Fuggendo, il monaco (Giulio Brogi) incontra un giovane che lo aiuta a rialzarsi dopo essere inciampato nella corsa; questo giovane, che è forse un'allucinazione del tempo in cui Campanella è imprigionato, dialogherà con il monaco nel corso delle sequenze successive.
 

Al minuto 10 il monaco arriva in un convento abbandonato, il chiostro è popolato da persone del luogo, invaso da pecore, capre, bambini, fuochi; un saio domenicano viene dato alle fiamme. Il monaco entra poi nella chiesa del convento, dove una ragazza sta pulendo una statua di Cristo morto dentro una teca; la ragazza vede il monaco-Brogi e gli dice "sei tornato" e poi lo accompagna da un monaco anziano, forse l'ex priore, che sta sdraiato su una tavola: "è così da quando sono venuti i soldati" spiega la ragazza.
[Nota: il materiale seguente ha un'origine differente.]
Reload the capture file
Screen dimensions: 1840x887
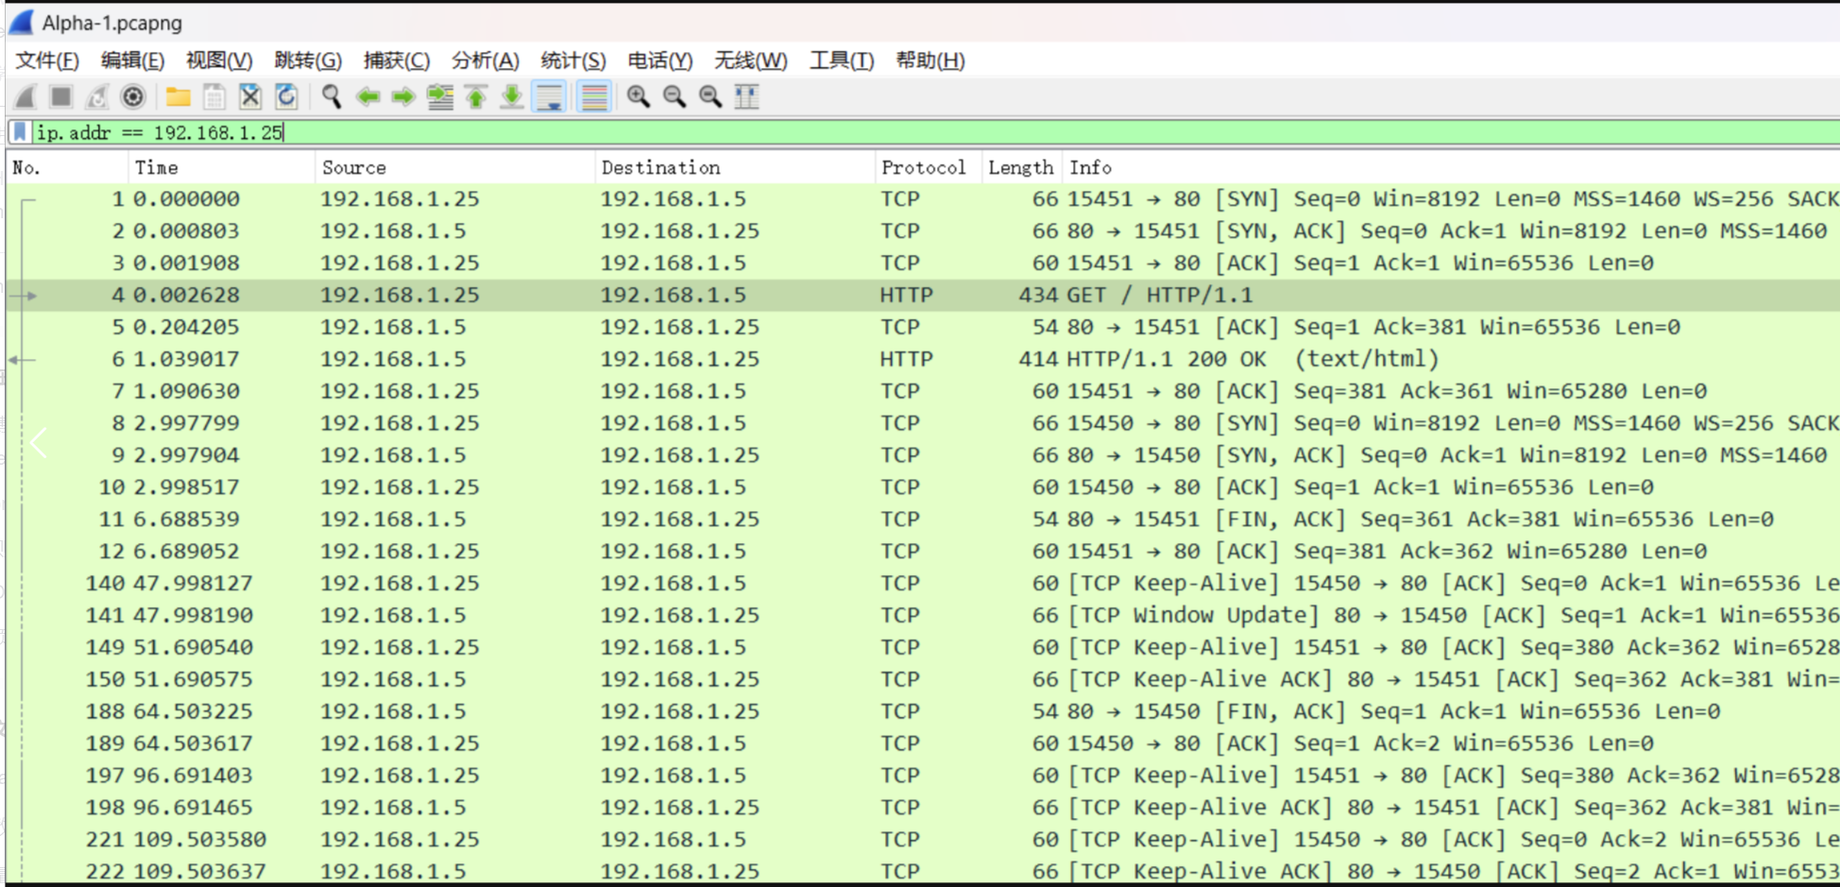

Non mangia, non beve, non dorme, "è come un santo". Nel chiostro arriva anche il giovane che ha soccorso il monaco, prende un flauto e inizia a suonare; tutto intorno vediamo persone accampate nella chiesa, nelle nicchie, nelle teche, donne e bambini, quasi una "pietà" per una donna con un ragazzino accanto.
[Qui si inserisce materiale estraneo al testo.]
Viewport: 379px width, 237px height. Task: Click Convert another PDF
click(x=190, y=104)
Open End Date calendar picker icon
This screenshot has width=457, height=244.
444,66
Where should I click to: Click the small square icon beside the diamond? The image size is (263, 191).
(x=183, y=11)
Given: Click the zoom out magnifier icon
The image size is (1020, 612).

La sequenza dei monaci scacciati e degli impiccati, il ritorno del monaco in luoghi da cui era stato costretto ad allontanarsi, sono da riferirsi a un fatto storicamente documentato: già più volte condannato e incarcerato per altri motivi, Campanella si unì a una congiura contro gli Spagnoli, che prevedeva anche lo sbarco di truppe turche; la sommossa fu repressa duramente dagli Spagnoli, che nel settembre 1599 portarono a una scena molto simile a quella che vediamo nel film.
 

Al minuto 19, il monaco anziano si è ripreso e viene assistito da Brogi. Vediamo, nel ricordo del vecchio, l'irruzione dei soldati in chiesa, le impiccagioni, i monaci prigionieri e legati. Questa sequenza ricorda quella di Tarkovskij nell'Andrej Rublev (i tartari nella cattedrale) e anche i film di Paradjanov. E' un metodo narrativo usato anche da Ermanno Olmi, per esempio in "Il mestiere delle armi".
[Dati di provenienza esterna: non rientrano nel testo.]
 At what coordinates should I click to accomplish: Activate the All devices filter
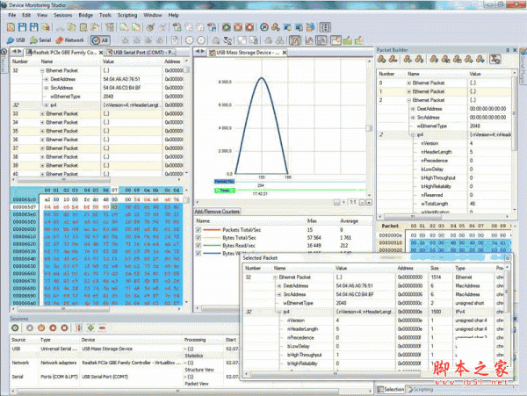tap(100, 40)
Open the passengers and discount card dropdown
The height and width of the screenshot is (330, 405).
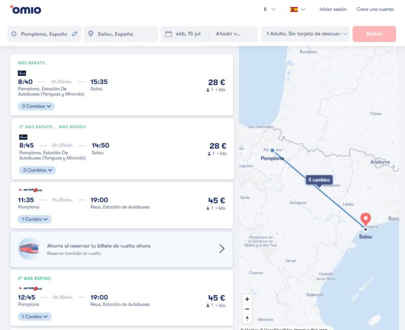point(305,34)
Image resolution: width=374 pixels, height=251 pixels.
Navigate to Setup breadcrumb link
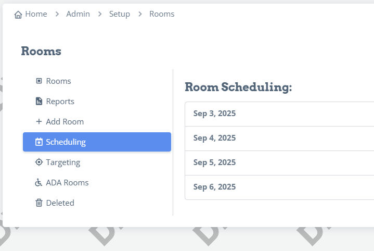coord(120,14)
Al minuto 22 vediamo il monaco-Brogi mentre legge nei corridoi del palazzo, e qui ritrova il giovane che gli chiede: "da quanto tempo sei qui? hai fame? vuoi un po' di pane?", e vediamo il ricordo di Campanella in prigione. Forse questa scena non è reale, forse è Campanella che pensa nella sua cella.

Il ragazzo continua, dice che al paese ancora si ricordano di quando i monaci furono cacciati dal convento e i banditi appesi, i corpi non sotterrati ma lasciati lì come monito. Molti monaci si tolsero il saio e si unirono ai banditi, il convento rimase vuoto per molto tempo, "era diventato la casa del diavolo". « Perché sei tornato? Hai paura di noi, ma siamo come te e non possiamo rubarti niente». Anche nelle campagne non c'è più nessuno, per paura dei soldati; è meglio morire di fame che morire in galera. "Se tu vieni con noi è come se tornasse fra' Tommaso, l'hai conosciuto?"